Fresh off his first runway show, Nicolo Perez charts a future in fashion guided by high school sketches and childhood dreams.
Nicolo Perez is on season two of the reality series Selling The OC. More specifically, he’s midway through the pilot when Vogue arrives at his studio, a two-storey house just east of Metro Manila. The designer is seated on a bar stool, arms resting on a cutting table large enough to accommodate his laptop, a cream utility overshirt, a tray of buttons, and a heap of miscellaneous items: measuring tape, thread, pins, rubber bands.
Propped against three large windows are two sewing machines, where his in-house seamstress Rose is typically stationed. From where he sits, she’s directly within his line of sight. “I’m a micromanager,” he confesses, chuckling as he gestures to his view. A self-proclaimed perfectionist, Nicolo has delegated the piecing of a garment together to Rose but insists on finishing each one himself. She might attach a sleeve to a bodice, but every button, tag, and decorative stitch is accomplished by his hands alone.
It’s a slow process that prizes refinement above all. Perhaps his eye for clean construction was subconsciously picked up at an early age, when he grew mesmerized by runway shows he voraciously consumed on the FashionTV channel. He recalls being struck by Alexander McQueen, the only designer that comes to mind when asked about his fashion heroes. “Fashion is a dream,” he recalls thinking, as he watched the British designer’s shows. “I want to do that too.”

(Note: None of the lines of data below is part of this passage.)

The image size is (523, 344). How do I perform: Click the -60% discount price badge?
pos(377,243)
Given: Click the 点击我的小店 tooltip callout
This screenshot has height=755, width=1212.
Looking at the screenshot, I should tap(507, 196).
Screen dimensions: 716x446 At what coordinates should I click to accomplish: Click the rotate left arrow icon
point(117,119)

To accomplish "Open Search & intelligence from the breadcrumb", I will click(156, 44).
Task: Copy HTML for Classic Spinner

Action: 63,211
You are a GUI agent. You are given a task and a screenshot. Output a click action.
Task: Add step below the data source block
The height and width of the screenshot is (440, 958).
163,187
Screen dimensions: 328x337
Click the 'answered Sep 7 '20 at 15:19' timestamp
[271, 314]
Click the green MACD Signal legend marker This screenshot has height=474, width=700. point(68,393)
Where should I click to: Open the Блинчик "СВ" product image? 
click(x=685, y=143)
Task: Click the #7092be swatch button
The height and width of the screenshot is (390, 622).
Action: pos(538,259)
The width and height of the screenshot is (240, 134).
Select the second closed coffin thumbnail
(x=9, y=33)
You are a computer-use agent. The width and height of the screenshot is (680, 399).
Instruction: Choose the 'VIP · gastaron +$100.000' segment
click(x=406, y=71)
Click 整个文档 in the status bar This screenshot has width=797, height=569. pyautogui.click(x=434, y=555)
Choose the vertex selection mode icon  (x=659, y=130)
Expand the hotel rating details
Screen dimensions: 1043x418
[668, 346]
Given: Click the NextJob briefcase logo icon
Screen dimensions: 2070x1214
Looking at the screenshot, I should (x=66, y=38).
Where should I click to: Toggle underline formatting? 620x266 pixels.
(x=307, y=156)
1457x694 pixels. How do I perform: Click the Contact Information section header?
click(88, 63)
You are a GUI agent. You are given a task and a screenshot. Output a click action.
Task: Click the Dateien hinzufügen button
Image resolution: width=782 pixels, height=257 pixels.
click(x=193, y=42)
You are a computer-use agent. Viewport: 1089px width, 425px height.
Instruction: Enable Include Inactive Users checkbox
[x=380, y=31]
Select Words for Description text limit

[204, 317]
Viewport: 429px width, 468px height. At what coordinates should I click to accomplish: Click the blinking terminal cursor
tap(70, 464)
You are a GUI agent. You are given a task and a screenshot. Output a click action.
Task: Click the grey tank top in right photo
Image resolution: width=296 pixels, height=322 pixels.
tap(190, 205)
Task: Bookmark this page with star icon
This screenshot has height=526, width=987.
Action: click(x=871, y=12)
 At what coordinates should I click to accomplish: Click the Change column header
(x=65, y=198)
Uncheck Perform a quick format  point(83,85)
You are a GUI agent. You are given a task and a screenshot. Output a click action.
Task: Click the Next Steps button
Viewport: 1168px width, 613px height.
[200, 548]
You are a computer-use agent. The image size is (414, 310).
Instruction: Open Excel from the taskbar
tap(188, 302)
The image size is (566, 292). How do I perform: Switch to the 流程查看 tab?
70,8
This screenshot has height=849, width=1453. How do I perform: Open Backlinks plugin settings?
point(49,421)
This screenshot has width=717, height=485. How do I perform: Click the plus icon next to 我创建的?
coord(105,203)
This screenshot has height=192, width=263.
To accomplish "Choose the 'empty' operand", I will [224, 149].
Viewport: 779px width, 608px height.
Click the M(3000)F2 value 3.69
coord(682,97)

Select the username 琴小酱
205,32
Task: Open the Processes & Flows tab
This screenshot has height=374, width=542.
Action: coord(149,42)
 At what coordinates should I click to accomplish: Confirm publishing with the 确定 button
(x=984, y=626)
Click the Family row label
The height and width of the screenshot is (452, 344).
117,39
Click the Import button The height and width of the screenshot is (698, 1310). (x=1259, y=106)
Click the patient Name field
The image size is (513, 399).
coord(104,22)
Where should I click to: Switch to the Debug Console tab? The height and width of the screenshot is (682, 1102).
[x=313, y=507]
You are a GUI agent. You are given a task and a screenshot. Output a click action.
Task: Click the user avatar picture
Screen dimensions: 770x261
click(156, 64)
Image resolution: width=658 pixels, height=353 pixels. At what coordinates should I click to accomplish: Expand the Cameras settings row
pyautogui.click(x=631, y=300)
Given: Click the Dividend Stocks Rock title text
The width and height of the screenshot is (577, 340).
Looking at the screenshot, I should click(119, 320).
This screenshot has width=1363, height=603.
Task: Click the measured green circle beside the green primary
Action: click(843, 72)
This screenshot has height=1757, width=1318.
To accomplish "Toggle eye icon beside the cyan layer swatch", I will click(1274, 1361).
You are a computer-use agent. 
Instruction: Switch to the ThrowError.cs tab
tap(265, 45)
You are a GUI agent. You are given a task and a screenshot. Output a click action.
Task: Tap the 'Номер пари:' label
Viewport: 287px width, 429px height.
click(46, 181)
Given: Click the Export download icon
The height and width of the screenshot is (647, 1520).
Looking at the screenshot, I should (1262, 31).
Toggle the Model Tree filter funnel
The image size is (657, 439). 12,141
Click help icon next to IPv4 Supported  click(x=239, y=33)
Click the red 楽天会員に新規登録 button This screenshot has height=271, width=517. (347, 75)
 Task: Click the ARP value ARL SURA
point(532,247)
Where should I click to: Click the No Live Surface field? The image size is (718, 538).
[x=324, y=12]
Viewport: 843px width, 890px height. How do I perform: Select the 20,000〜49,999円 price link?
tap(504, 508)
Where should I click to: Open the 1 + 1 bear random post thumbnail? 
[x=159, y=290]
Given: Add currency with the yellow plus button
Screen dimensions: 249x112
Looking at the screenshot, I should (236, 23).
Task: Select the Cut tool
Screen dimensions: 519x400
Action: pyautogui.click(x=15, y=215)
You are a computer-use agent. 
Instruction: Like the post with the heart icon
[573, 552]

The passion, however, was eclipsed by his parents’ career dreams for him. Nicolo was encouraged to take up law or medicine, which is how he found himself enrolled in Ateneo de Manila’s psychology program with the intention of pursuing an M.D. During his undergraduate years, Nicolo freely satiated his creative itch as part of the props and costumes and makeup teams of the university’s theater organization. In his senior year, he took an elective on costume design instructed by scenographer and costume designer Gino Gonzales, knowing then and there that fashion was what he wanted to do for a living.
When Nicolo finally decided to pursue fashion design, he sought formal education from the SoFA Design Institute. Though he joined design competitions as a student, it wasn’t until two years post-graduation in 2021 that he launched his first collection of future-oriented technical wear titled “Shoot 4 the Moon.” The structured jackets and relaxed polos were core brand foundations since day one, and they figured consistently throughout his succeeding three collections—most prominently, in his latest assemblage “Pick Me,” which marked his runway debut via Bench Fashion Week.
Inspired by the feeling of yearning for someone, the central motif was flowers, a gift you give to an object of affection. Anthurium and orchid-inspired blooms were appliquéd onto the brand’s favored sheer and denim fabrications, adding novel textures to familiar shapes. Amorphous, symmetrical splotches of color immediately register as Rorschach inkblots, an overt nod to the designer’s psychology background. Multi-pockets, curved hems, and zigzag stitches are present throughout; grounding elements that characterize a Nicolò piece.
Producing a 22-look collection was challenging for the designer, who obsessively pored over each detail again and again. He nearly backed out a day before the show, overwhelmed by the number of unfinished pieces and the nagging feeling that his collection wasn’t good enough. In the end, the positive reception he garnered was reassuring. His Bench collection was the closest he’s ever gotten to feeling satisfied with his work.
“I really aspire to be a master of this craft,” Nicolo emphasizes, “I never want to stop learning.” For him, the first step is investing in his team. He and Rose run all operations at the moment, but he’s hoping to welcome another seamstress or two to their mix. His plan for this year is to fine tune his skills in pattern-making in order to pass on this knowledge to Rose and the rest of his team. He hopes to arrive at a point where he can be mentored by his pattern-makers, seamstresses, and finishers, too.
Mid-conversation, Nicolo leaves the studio and makes the 10-second walk to his childhood home. He returns with a hefty brown envelope in hand, eyes shining as he lifts out a thick stack of blank and scratch paper, canvases for couture designs he conjured up as a high school boy. He gingerly lays them out one by one, not without a short backstory for each. Then suddenly, a burst of hearty laughter. He sets down one of many colored drawings: a girl with her arms wide as if expecting an embrace, her left leg in passe. A long braid cascades down her right shoulder, and her gown, a fiery, sweeping bejeweled number, is captured by red, orange, and yellow pencils mid-movement. “Katniss Everdeen by Nicolo Perez,” he declares through laughs, half cringing but half proud.
Revisiting old sketches reels him back to a long-standing dream. One day, when he and his team have sharpened their skills, he wants to create couture. “I want to reach that point where I’m fully satisfied with our work. That’s the ultimate dream. I want it to be bigger than me, the brand. Bigger than me as a designer.”
He approaches this goal and all others with pragmatism; he knows that working toward it is going to be difficult, because it already is. But that’s the thing. He just can’t imagine himself doing anything else.